## WRITTEN PROBLEM
Present the entries from the line containing "What do you" through the line containing "center [1143, 94].", inclusive, as a Markdown table with the columns Position and Text, leaving out any blank lines.
==== INPUT RECORDS
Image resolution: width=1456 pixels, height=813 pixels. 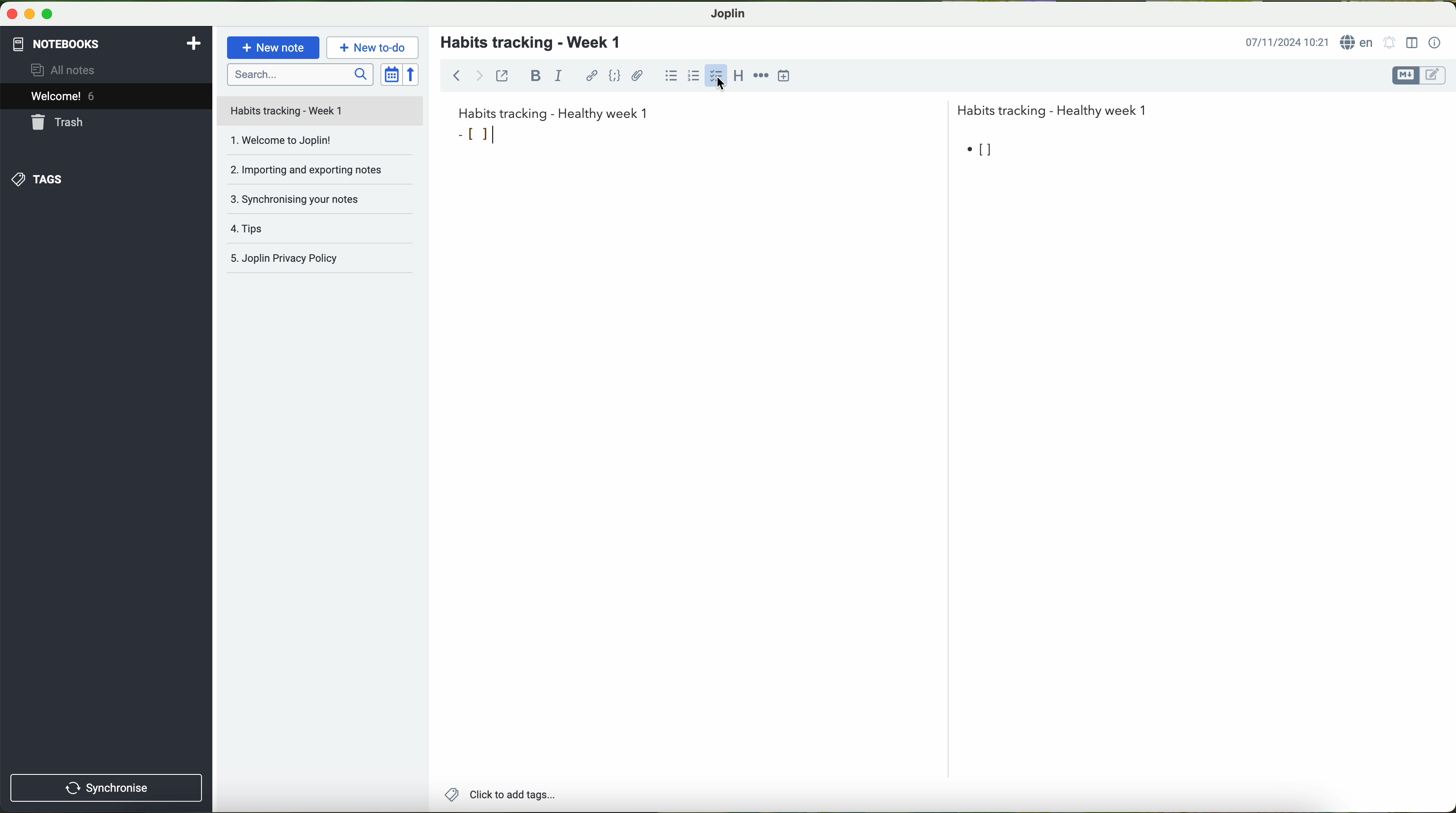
========
==== INPUT RECORDS
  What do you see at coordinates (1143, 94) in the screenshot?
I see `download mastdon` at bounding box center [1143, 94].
========
==== INPUT RECORDS
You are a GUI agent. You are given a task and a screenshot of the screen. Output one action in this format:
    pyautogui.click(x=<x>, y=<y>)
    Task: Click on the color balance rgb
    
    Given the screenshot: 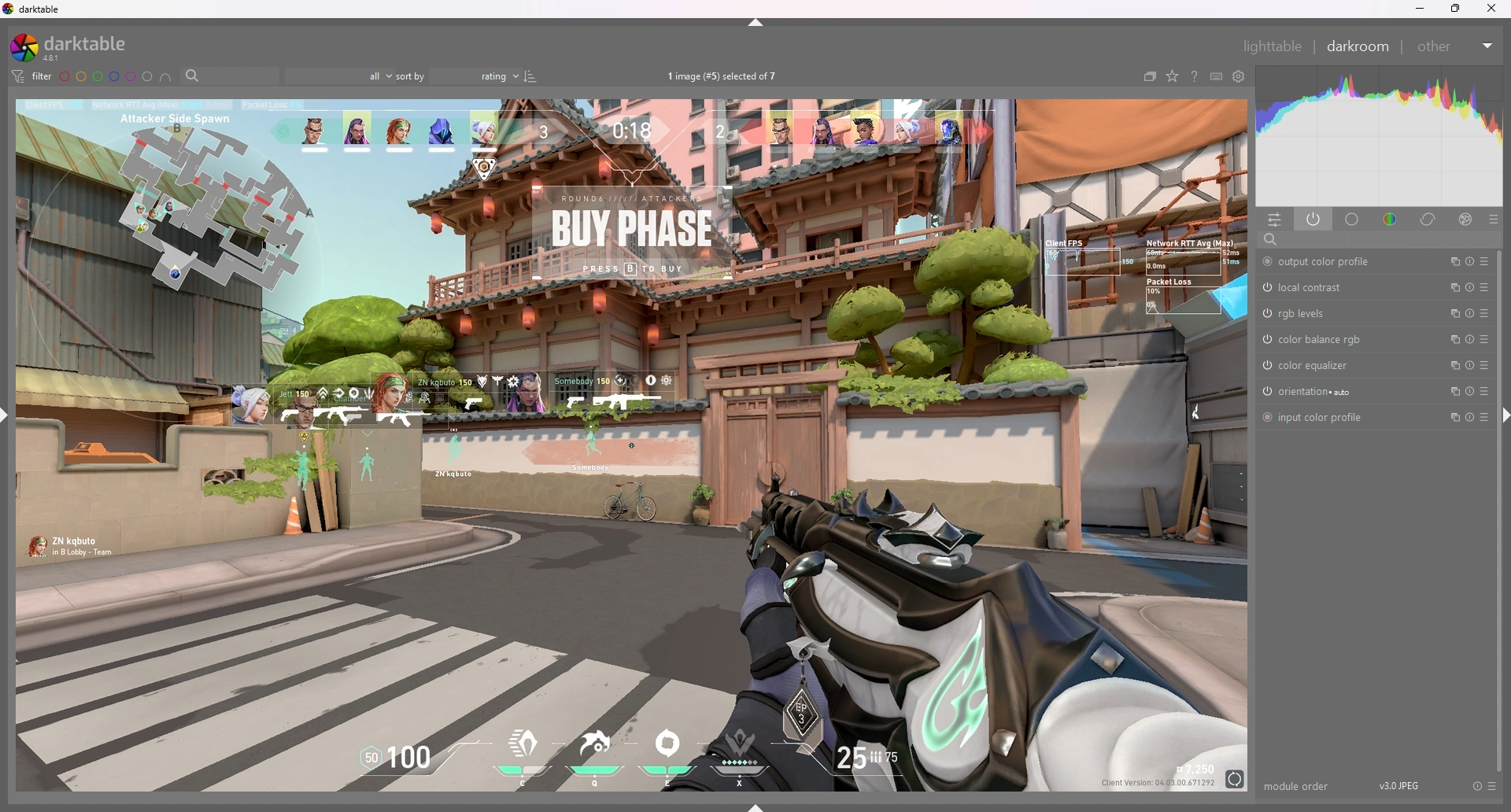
========
## ANSWER TO THE TASK
| Position | Text |
|---|---|
| 1 |   What do you see at coordinates (1143, 94) in the screenshot? |
| 2 | I see `download mastdon` at bounding box center [1143, 94]. |